(Assigned task): Reproduce the listing below verbatim.

Segment Open

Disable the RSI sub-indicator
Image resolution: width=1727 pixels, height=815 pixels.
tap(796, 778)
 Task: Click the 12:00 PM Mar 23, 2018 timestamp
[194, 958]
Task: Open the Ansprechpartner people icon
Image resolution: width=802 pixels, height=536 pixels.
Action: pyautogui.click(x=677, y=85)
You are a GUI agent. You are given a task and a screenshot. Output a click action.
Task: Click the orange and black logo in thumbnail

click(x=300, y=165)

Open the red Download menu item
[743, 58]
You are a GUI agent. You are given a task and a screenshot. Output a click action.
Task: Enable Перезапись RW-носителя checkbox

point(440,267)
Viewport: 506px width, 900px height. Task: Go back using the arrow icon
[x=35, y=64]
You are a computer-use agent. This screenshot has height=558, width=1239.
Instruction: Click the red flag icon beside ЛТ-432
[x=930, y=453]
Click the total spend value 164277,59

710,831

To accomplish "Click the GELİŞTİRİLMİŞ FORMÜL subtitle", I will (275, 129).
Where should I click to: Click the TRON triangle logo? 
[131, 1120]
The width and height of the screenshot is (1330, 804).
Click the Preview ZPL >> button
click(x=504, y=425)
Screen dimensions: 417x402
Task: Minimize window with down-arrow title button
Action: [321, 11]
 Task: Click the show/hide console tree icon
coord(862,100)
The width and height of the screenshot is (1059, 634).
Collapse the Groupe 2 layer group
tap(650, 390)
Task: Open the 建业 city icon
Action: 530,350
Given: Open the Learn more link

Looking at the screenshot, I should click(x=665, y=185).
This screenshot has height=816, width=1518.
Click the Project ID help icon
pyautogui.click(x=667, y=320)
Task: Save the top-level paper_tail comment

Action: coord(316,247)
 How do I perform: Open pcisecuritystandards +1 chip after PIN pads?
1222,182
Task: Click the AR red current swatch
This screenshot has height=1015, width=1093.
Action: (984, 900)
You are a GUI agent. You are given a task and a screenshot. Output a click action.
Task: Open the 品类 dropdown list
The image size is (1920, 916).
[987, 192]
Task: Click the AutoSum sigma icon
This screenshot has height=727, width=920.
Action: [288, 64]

Segment Closed

(Solution):
Disable the RSI sub-indicator
Image resolution: width=1727 pixels, height=815 pixels.
tap(796, 778)
 Task: Click the 12:00 PM Mar 23, 2018 timestamp
[194, 958]
Task: Open the Ansprechpartner people icon
Image resolution: width=802 pixels, height=536 pixels.
Action: pyautogui.click(x=677, y=85)
You are a GUI agent. You are given a task and a screenshot. Output a click action.
Task: Click the orange and black logo in thumbnail

click(x=300, y=165)

Open the red Download menu item
[743, 58]
You are a GUI agent. You are given a task and a screenshot. Output a click action.
Task: Enable Перезапись RW-носителя checkbox

point(440,267)
Viewport: 506px width, 900px height. Task: Go back using the arrow icon
[x=35, y=64]
You are a computer-use agent. This screenshot has height=558, width=1239.
Instruction: Click the red flag icon beside ЛТ-432
[x=930, y=453]
Click the total spend value 164277,59

710,831

To accomplish "Click the GELİŞTİRİLMİŞ FORMÜL subtitle", I will (275, 129).
Where should I click to: Click the TRON triangle logo? 
[131, 1120]
The width and height of the screenshot is (1330, 804).
Click the Preview ZPL >> button
click(x=504, y=425)
Screen dimensions: 417x402
Task: Minimize window with down-arrow title button
Action: [321, 11]
 Task: Click the show/hide console tree icon
coord(862,100)
The width and height of the screenshot is (1059, 634).
Collapse the Groupe 2 layer group
tap(650, 390)
Task: Open the 建业 city icon
Action: 530,350
Given: Open the Learn more link

Looking at the screenshot, I should click(x=665, y=185).
This screenshot has height=816, width=1518.
Click the Project ID help icon
pyautogui.click(x=667, y=320)
Task: Save the top-level paper_tail comment

Action: coord(316,247)
 How do I perform: Open pcisecuritystandards +1 chip after PIN pads?
1222,182
Task: Click the AR red current swatch
This screenshot has height=1015, width=1093.
Action: (984, 900)
You are a GUI agent. You are given a task and a screenshot. Output a click action.
Task: Open the 品类 dropdown list
The image size is (1920, 916).
[987, 192]
Task: Click the AutoSum sigma icon
This screenshot has height=727, width=920.
Action: [288, 64]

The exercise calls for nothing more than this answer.